Does past US food policy (e.g., food re-distribution programs) help or hurt current food policy?

That is a really interesting question.  On the one hand, the link to agriculture was essential to the establishment of the modern Food Stamp Program, now SNAP, which last year provided assistance to 47 million Americans.  The farm bloc in Congress basically traded its own support—or at least tolerance– for a program to feed poor people for urban, liberal support for subsidies for basic commodities such as wheat, cotton, corn and soy.  That “log-roll” between farm interests and urban congress members has repeatedly protected food programs from severe cuts and block-granting.  On the other hand, advocates of sustainable farming and critics of the farm commodity subsidies have argued that this horse-trading approach supports petroleum-dependent, monoculture based, toxic and climate-endangering, health-undermining, highly concentrated  American agribusiness.

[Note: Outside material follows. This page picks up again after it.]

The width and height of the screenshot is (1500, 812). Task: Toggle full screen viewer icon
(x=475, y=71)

Many argue for moving food assistance, and especially the child nutrition programs, out of USDA—and out from under the farm interests in Congress. I don’t share that prescription. I fear that de-linked from agriculture, food programs would be vulnerable to the fate of Welfare programs in the mid-90s:  entitlements would be replaced with block grants, and the real value of federal funding would be drastically reduced through a combination of cuts and inflation.  Look what has happened to TANF (Temporary Assistance to Needy Families), the remaining federal welfare program for poor households with children.  In 2011, TANF provided actual cash assistance to only 4.5 million  people in 1.9 million families, compared to 31.6 million people in 9.8 million  households with children served by SNAP (plus another 12.5 million in households without children). I would not want to forego the protection provided by the trade-offs with agriculture unless and until we build a real movement for reducing inequality and providing income security in the U.S., something that is certainly not “just around the corner.”

Fact Sheet:

What’s the last Food Policy book or blog you read:  Graham Riches and Tiina Silvasti, Editors, First World Hunger Revisited: Food Charity or the Right to Food.  I guess I should say I’ve “read in”it.  I think the last one I read all the way through, cover to cover, was  The Stop  by Nick Saul and Andrea Curtis.

Current Location:  Part time at the NYC Food Policy Center at Hunter College and the CUNY School of Public Health.

Education: PhD, Heller School for Social Policy and  Management, Brandeis University.  MSW, also from the Heller School.  B.A. in History from Duke University.

Favorite Food: This time of year it is Honeycrisp apples.

Website: Well, I actually have one: www.janetpoppendieck.com, but it is frightfully out of date.